AIM: Render the data as a Markdown table with the columns Row and Line. Start at the line containing "This screenshot has height=588, width=936." and end at the line containing "Action: tap(322, 108)". Number each row and omit blank lines.

INPUT RECORDS:
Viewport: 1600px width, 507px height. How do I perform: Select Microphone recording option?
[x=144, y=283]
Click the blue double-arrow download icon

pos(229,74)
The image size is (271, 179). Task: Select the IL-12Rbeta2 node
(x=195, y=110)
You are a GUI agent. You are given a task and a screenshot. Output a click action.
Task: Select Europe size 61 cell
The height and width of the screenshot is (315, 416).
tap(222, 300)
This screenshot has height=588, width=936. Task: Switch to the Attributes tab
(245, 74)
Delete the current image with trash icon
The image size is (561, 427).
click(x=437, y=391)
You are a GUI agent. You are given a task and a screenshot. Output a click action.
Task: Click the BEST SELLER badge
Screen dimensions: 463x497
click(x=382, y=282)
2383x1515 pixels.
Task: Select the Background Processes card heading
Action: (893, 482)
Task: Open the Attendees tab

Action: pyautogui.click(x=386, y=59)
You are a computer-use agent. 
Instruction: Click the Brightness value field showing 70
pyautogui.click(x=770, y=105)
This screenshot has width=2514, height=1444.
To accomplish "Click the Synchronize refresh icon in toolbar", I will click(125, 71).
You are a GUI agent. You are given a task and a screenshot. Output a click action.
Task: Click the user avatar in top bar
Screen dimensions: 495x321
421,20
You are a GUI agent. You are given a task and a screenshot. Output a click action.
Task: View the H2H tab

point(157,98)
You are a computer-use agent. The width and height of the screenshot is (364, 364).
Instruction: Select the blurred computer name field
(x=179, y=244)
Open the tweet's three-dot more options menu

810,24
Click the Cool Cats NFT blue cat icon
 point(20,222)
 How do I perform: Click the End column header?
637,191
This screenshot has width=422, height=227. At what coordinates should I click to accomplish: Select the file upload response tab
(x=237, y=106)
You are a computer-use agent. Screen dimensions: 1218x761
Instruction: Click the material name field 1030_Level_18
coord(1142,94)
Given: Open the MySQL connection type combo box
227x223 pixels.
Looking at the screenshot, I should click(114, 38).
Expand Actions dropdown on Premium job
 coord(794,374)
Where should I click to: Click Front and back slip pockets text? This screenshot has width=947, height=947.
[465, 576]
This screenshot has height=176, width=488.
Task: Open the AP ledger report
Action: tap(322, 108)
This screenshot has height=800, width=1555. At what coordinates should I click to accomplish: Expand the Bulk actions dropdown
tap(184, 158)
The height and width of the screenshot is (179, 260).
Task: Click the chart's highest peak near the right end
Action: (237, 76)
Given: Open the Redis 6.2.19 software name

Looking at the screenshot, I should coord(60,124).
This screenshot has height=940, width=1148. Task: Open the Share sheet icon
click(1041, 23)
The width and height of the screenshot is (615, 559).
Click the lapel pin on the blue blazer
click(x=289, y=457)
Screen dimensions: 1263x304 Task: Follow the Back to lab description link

FINISHED ANSWER:
| Row | Line |
|---|---|
| 1 | This screenshot has height=588, width=936. Task: Switch to the Attributes tab |
| 2 | (245, 74) |
| 3 | Delete the current image with trash icon |
| 4 | The image size is (561, 427). |
| 5 | click(x=437, y=391) |
| 6 | You are a GUI agent. You are given a task and a screenshot. Output a click action. |
| 7 | Task: Click the BEST SELLER badge |
| 8 | Screen dimensions: 463x497 |
| 9 | click(x=382, y=282) |
| 10 | 2383x1515 pixels. |
| 11 | Task: Select the Background Processes card heading |
| 12 | Action: (893, 482) |
| 13 | Task: Open the Attendees tab |
| 14 | Action: pyautogui.click(x=386, y=59) |
| 15 | You are a computer-use agent.  |
| 16 | Instruction: Click the Brightness value field showing 70 |
| 17 | pyautogui.click(x=770, y=105) |
| 18 | This screenshot has width=2514, height=1444. |
| 19 | To accomplish "Click the Synchronize refresh icon in toolbar", I will click(125, 71). |
| 20 | You are a GUI agent. You are given a task and a screenshot. Output a click action. |
| 21 | Task: Click the user avatar in top bar |
| 22 | Screen dimensions: 495x321 |
| 23 | 421,20 |
| 24 | You are a GUI agent. You are given a task and a screenshot. Output a click action. |
| 25 | Task: View the H2H tab |
| 26 | point(157,98) |
| 27 | You are a computer-use agent. The width and height of the screenshot is (364, 364). |
| 28 | Instruction: Select the blurred computer name field |
| 29 | (x=179, y=244) |
| 30 | Open the tweet's three-dot more options menu |
| 31 | 810,24 |
| 32 | Click the Cool Cats NFT blue cat icon |
| 33 |  point(20,222) |
| 34 |  How do I perform: Click the End column header? |
| 35 | 637,191 |
| 36 | This screenshot has width=422, height=227. At what coordinates should I click to accomplish: Select the file upload response tab |
| 37 | (x=237, y=106) |
| 38 | You are a computer-use agent. Screen dimensions: 1218x761 |
| 39 | Instruction: Click the material name field 1030_Level_18 |
| 40 | coord(1142,94) |
| 41 | Given: Open the MySQL connection type combo box |
| 42 | 227x223 pixels. |
| 43 | Looking at the screenshot, I should click(114, 38). |
| 44 | Expand Actions dropdown on Premium job |
| 45 |  coord(794,374) |
| 46 | Where should I click to: Click Front and back slip pockets text? This screenshot has width=947, height=947. |
| 47 | [465, 576] |
| 48 | This screenshot has height=176, width=488. |
| 49 | Task: Open the AP ledger report |
| 50 | Action: tap(322, 108) |